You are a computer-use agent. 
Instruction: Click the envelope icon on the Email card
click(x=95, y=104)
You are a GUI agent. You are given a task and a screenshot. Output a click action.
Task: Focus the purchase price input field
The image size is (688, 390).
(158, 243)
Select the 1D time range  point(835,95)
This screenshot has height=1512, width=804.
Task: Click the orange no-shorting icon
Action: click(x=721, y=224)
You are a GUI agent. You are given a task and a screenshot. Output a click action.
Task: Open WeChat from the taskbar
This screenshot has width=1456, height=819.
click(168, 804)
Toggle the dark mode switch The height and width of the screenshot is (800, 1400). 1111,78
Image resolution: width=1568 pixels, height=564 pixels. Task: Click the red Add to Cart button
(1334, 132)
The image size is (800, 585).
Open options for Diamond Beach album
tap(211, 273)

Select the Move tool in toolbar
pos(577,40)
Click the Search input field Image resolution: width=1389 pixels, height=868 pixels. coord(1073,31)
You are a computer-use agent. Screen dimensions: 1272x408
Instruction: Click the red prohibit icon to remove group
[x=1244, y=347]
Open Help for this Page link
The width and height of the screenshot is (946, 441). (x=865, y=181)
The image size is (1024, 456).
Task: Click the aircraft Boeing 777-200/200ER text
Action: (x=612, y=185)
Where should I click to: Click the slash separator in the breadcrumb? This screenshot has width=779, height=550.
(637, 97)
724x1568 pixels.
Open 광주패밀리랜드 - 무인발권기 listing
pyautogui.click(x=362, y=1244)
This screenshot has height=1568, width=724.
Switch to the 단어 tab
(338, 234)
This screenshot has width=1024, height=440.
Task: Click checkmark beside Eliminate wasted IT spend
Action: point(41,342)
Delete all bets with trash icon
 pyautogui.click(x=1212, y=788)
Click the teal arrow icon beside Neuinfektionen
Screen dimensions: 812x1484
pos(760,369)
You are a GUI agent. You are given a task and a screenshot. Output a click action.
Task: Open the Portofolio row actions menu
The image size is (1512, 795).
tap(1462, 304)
★ ★ ★ ★ ★
### Direction
Pull out every line of the material that contains the string "dimensions", matching case exactly.

### Exercise solution
You are a computer-use agent. Screen dimensions: 1272x408
Screen dimensions: 812x1484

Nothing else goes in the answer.